> Work to complete:
Retype every line of the listing below without changing anything, and leave the pictures out.

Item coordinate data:

+++

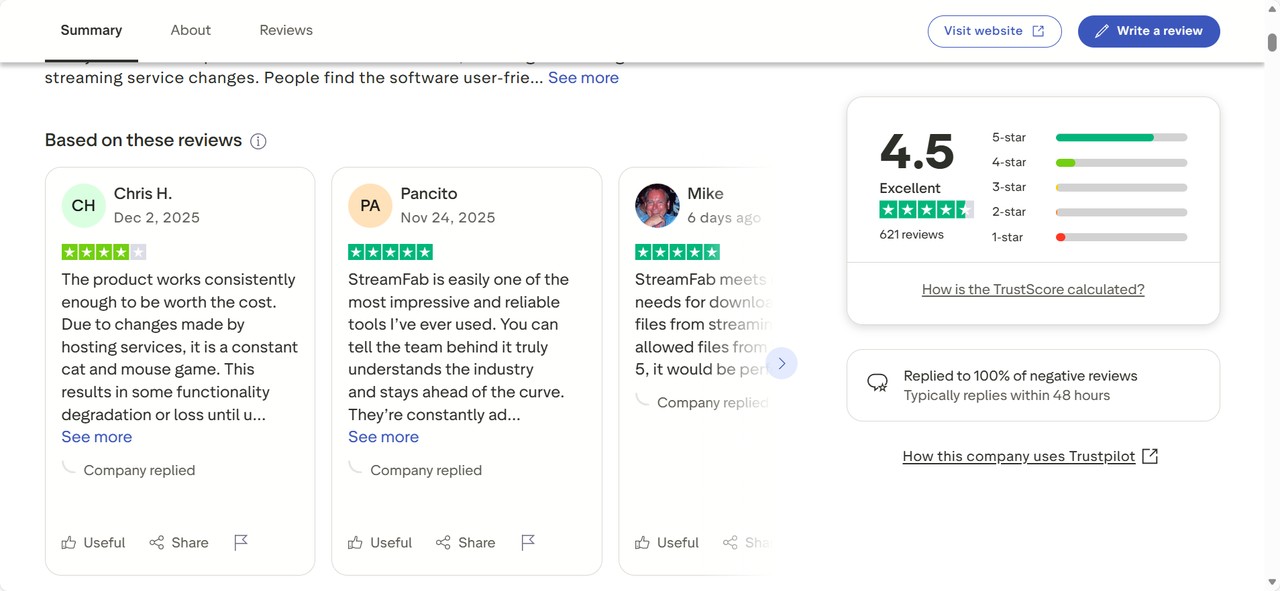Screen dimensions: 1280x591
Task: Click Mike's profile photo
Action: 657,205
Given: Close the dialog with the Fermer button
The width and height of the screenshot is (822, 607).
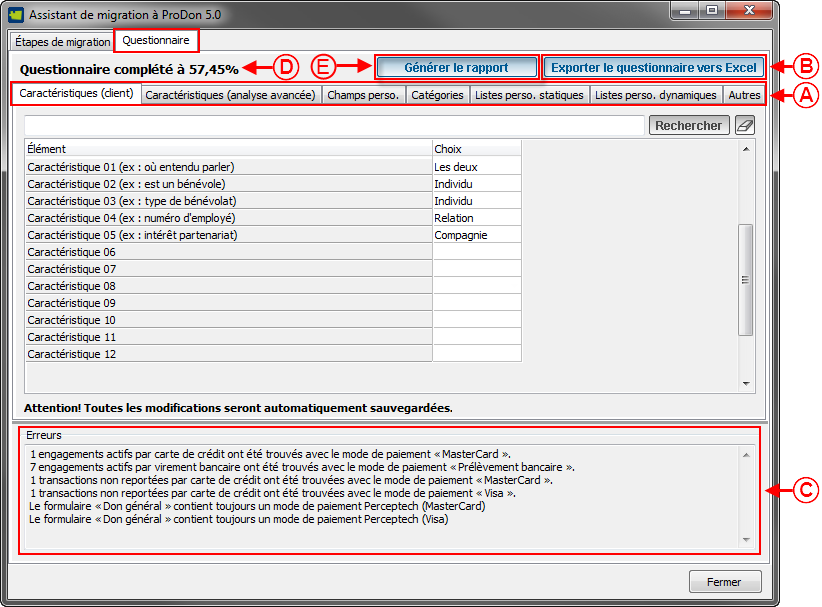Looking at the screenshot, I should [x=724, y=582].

+++

> Task solution:
Screen dimensions: 1280x591
Task: Click Mike's profile photo
Action: 657,205
Given: Close the dialog with the Fermer button
The width and height of the screenshot is (822, 607).
Looking at the screenshot, I should [x=724, y=582].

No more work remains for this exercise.